General circulation of the atmosphere
The circulation of wind in the atmosphere is driven by the rotation of the earth and the incoming energy from the sun. Wind circulates in each hemisphere in three distinct cells which help transport energy and heat from the equator to the poles. The pattern of planetary winds largely depends on:
(i) latitudinal variation of atmospheric heating;
(ii) the emergence of pressure belts;
(iii) the migration of belts following an apparent path of the sun;
(iv) the distribution of continents and oceans;
(v) the rotation of the earth.
The pattern of the movement of the planetary winds is called the general circulation of the atmosphere. The general circulation of the atmosphere also sets in motion the ocean water circulation which influences the earth’s climate. A schematic description of the general circulation is shown in the figure.
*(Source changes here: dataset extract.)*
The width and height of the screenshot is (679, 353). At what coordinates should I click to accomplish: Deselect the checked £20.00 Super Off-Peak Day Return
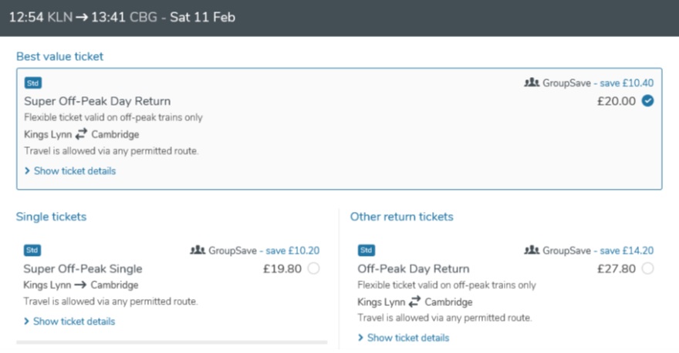point(648,101)
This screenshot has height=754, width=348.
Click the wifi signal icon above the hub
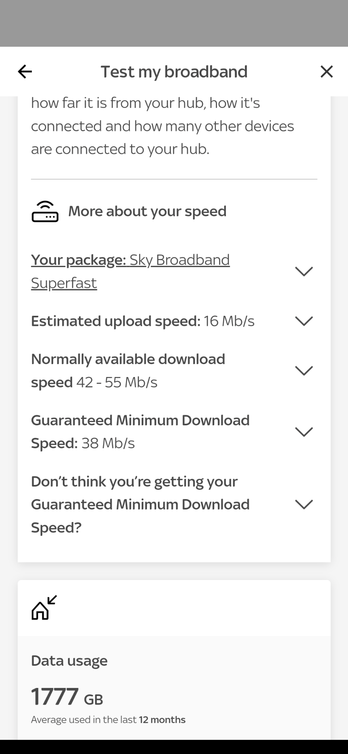(x=45, y=203)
The air at the Inter-Tropical Convergence Zone (ITCZ) rises because of convection caused by high insolation and a low pressure is created. The winds from the tropics converge at this low-pressure zone. The converged air rises along with the convective cell. It reaches the top of the troposphere up to an altitude of 14 km. and moves towards the poles. This causes accumulation of air at about 30° N and S. Part of the accumulated air sinks to the ground and forms a subtropical high. Another reason for sinking is the cooling of air when it reaches 30° N and S latitudes. Down below near the land surface the air flows towards the equator as the easterlies. The easterlies from either side of the equator converge in the Inter-Tropical Convergence Zone (ITCZ). Such circulations from the surface upwards and vice-versa are called cells. Such a cell in the tropics is called Hadley Cell. In the middle latitudes, the circulation is that of sinking cold air that comes from the poles and the rising warm air that blows from the subtropical high. At the surface, these winds are called westerlies and the cell is known as the Ferrel cell. At polar latitudes, the cold dense air subsides near the poles and blows towards middle latitudes as the polar easterlies. This cell is called the solar cell. These three cells set the pattern for the general circulation of the atmosphere.
The general circulation of the atmosphere also affects the oceans. The large-scale winds of the atmosphere initiate large and slow-moving currents of the ocean. Oceans, in turn, provide input of energy and water vapour into the air. These interactions take place rather slowly over a large part of the ocean.